» What is required: When you reach the line that contains "Image resolution: width=1412", begin copying exactly and continue through the last line below. Do not copy pictures.

» Stored data:
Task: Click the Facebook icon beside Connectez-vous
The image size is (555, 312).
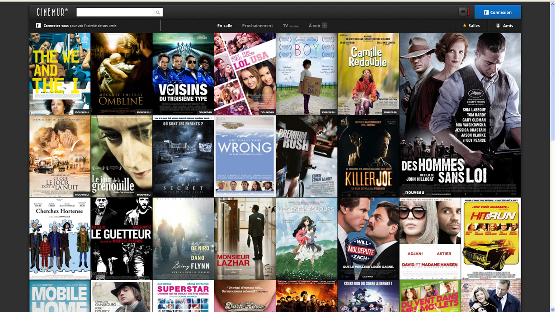Action: (x=38, y=26)
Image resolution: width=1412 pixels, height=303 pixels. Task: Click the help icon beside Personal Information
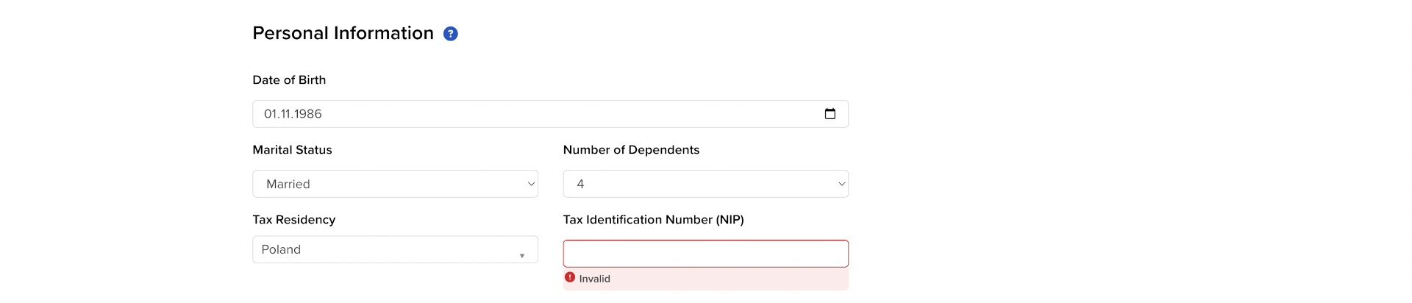451,34
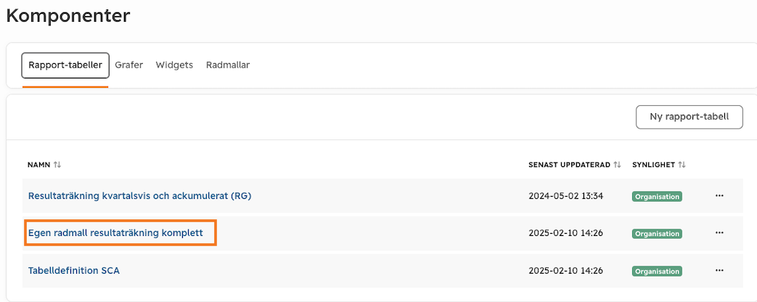Open Tabelldefinition SCA report table
This screenshot has width=757, height=302.
(x=74, y=271)
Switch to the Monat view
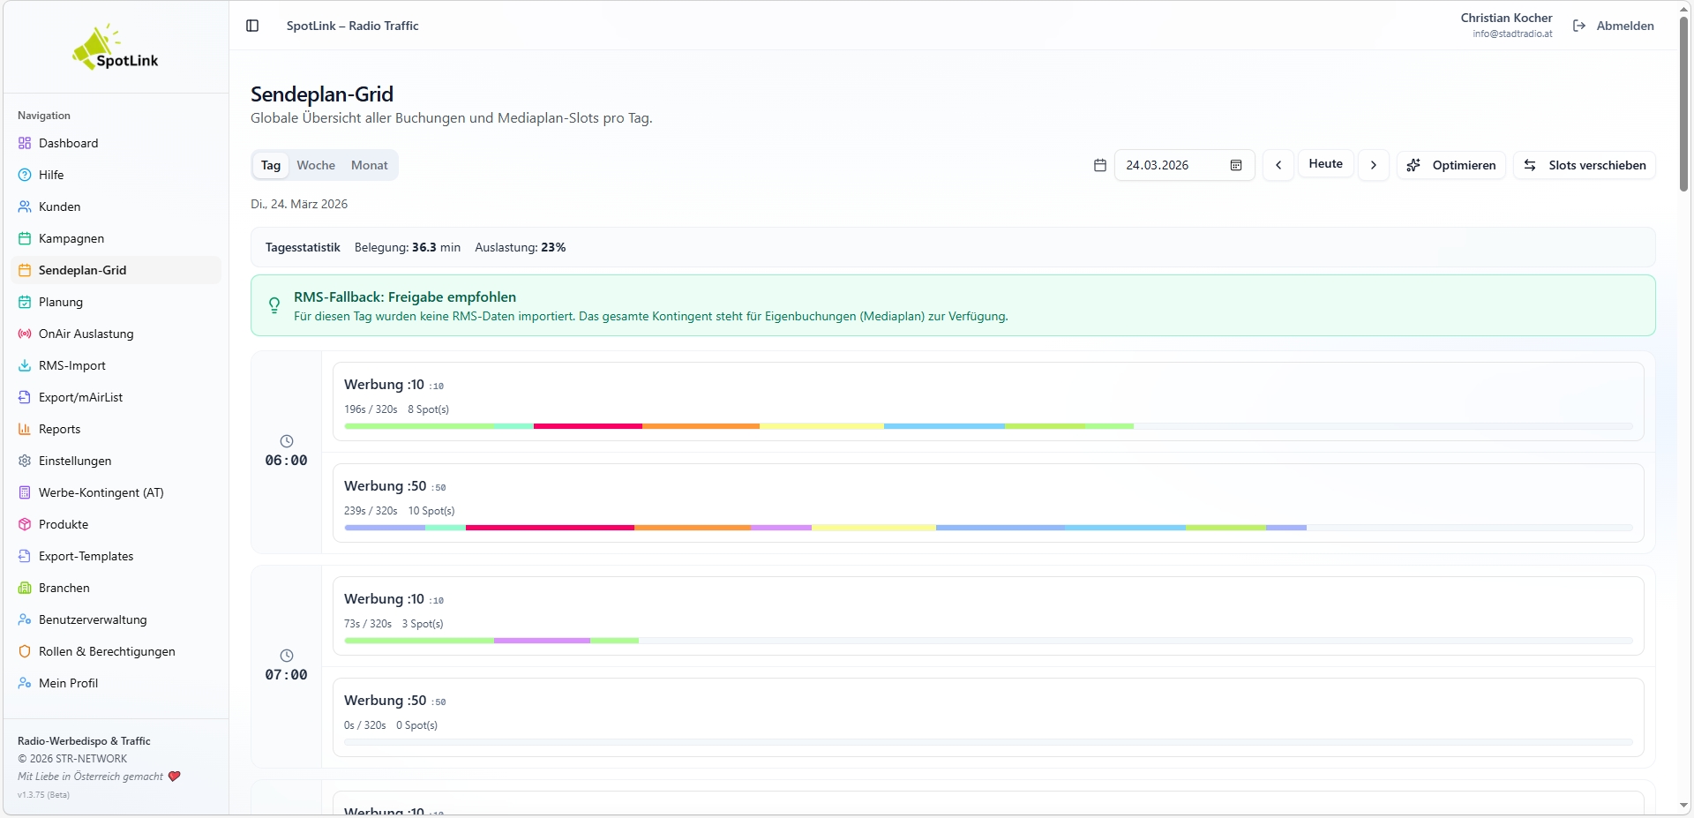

» Worked solution:
Image resolution: width=1412 pixels, height=303 pixels. Task: Click the help icon beside Personal Information
451,34
Open Tabelldefinition SCA report table
This screenshot has width=757, height=302.
(x=74, y=271)
Switch to the Monat view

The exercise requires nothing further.